The first step is to identify where the problem is occurring. For example, if using the Chat tab, the problem could be:

  1. OpenAI ChatCompletion API is not generating a good search query based on the user question
  2. Azure AI Search is not returning good search results for the query
  3. OpenAI ChatCompletion API is not generating a good answer based on the search results and user question

You can look at the "Thought process" tab in the chat app to see each of those steps, and determine which one is the problem.

Improving OpenAI ChatCompletion results

If the problem is with the ChatCompletion API calls (steps 1 or 3 above), you can try changing the relevant prompt.

Once you've changed the prompt, make sure you ask the same question multiple times to see if the overall quality has improved, and run an evaluation when you're satisfied with the changes. The ChatCompletion API can yield different results every time, even for a temperature of 0.0, but especially for a higher temperature than that (like our default of 0.7 for step 3).

You can also try changing the ChatCompletion parameters, like temperature, to see if that improves results for your domain.

Improving Azure AI Search results

If the problem is with Azure AI Search (step 2 above), the first step is to check what search parameters you're using. Generally, the best results are found with hybrid search (text + vectors) plus the additional semantic re-ranking step, and that's what we've enabled by default. There may be some domains where that combination isn't optimal, however.

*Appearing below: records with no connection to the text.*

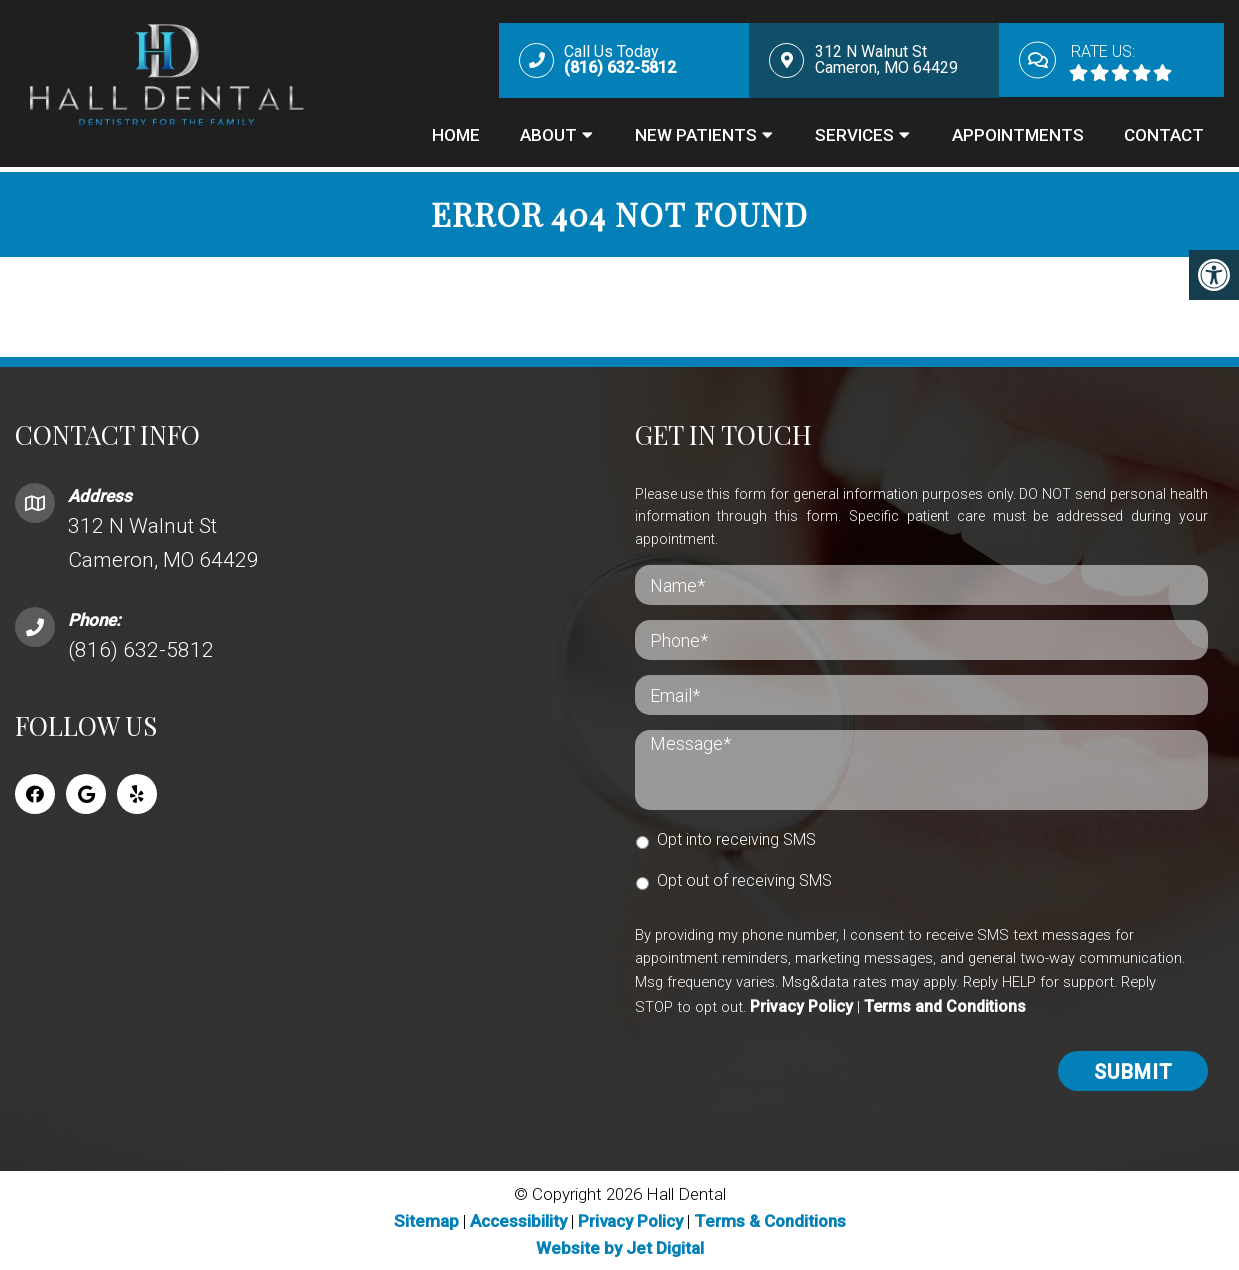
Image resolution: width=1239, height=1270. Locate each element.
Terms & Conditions (770, 1218)
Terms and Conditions (945, 1004)
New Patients (696, 137)
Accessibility (518, 1218)
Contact (1164, 137)
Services (854, 137)
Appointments (1018, 137)
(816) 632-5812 (141, 648)
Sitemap (426, 1218)
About (548, 137)
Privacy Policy (801, 1004)
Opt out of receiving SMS (744, 878)
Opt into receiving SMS (736, 837)
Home (456, 137)
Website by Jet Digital (620, 1246)
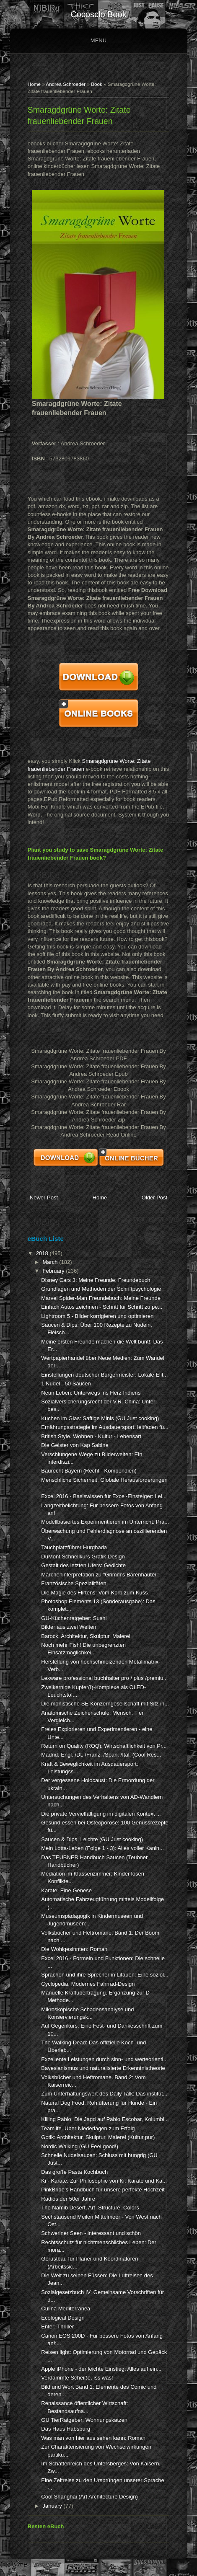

Configuring parameters in the app

You can change many of the search parameters in the "Developer settings" in the frontend and see if results improve for your queries. The most relevant options:

Screenshot of search options in developer settings

Configuring parameters in the Azure Portal

You may find it easier to experiment with search options with the index explorer in the Azure Portal. Open up the Azure AI Search resource, select the Indexes tab, and select the index there.

Then use the JSON view of the search explorer, and make sure you specify the same options you're using in the app. For example, this query represents a search with semantic ranker configured:

{
  "search": "eye exams",
  "queryType": "semantic",
  "semanticConfiguration": "default",
  "queryLanguage": "en-us",
  "speller": "lexicon",
  "top": 3
}

You can also use the highlight parameter to see what text is being matched in the content field in the search results.

{
    "search": "eye exams",
    "highlight": "content"
    ...
}

Screenshot of search explorer with highlighted results

The search explorer works well for testing text, but is harder to use with vectors, since you'd also need to compute the vector embedding and send it in. It is probably easier to use the app frontend for testing vectors/hybrid search.

Evaluating answer quality

Once you've made changes to the prompts or settings, you'll want to rigorously evaluate the results to see if they've improved. You can use tools in the AI RAG Chat evaluator repository to run evaluations, review results, and compare answers across runs.